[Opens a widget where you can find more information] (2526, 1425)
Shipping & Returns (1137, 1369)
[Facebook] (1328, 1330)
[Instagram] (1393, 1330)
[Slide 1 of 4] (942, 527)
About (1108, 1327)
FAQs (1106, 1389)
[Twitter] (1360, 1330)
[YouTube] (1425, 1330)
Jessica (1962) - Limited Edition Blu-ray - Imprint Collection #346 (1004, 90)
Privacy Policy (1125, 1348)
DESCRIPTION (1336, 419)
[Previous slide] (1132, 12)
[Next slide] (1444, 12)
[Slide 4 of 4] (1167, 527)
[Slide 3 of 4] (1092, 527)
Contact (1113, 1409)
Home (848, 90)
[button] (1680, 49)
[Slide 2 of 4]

TASK PROMPT
From the line containing "[Twitter] (1360, 1330)" to the last line of the listing, write everything out exactly. Nothing outside that stretch belongs.

THE COMPLETED TASK
[Twitter] (1360, 1330)
[YouTube] (1425, 1330)
Jessica (1962) - Limited Edition Blu-ray - Imprint Collection #346 (1004, 90)
Privacy Policy (1125, 1348)
DESCRIPTION (1336, 419)
[Previous slide] (1132, 12)
[Next slide] (1444, 12)
[Slide 4 of 4] (1167, 527)
[Slide 3 of 4] (1092, 527)
Contact (1113, 1409)
Home (848, 90)
[button] (1680, 49)
[Slide 2 of 4]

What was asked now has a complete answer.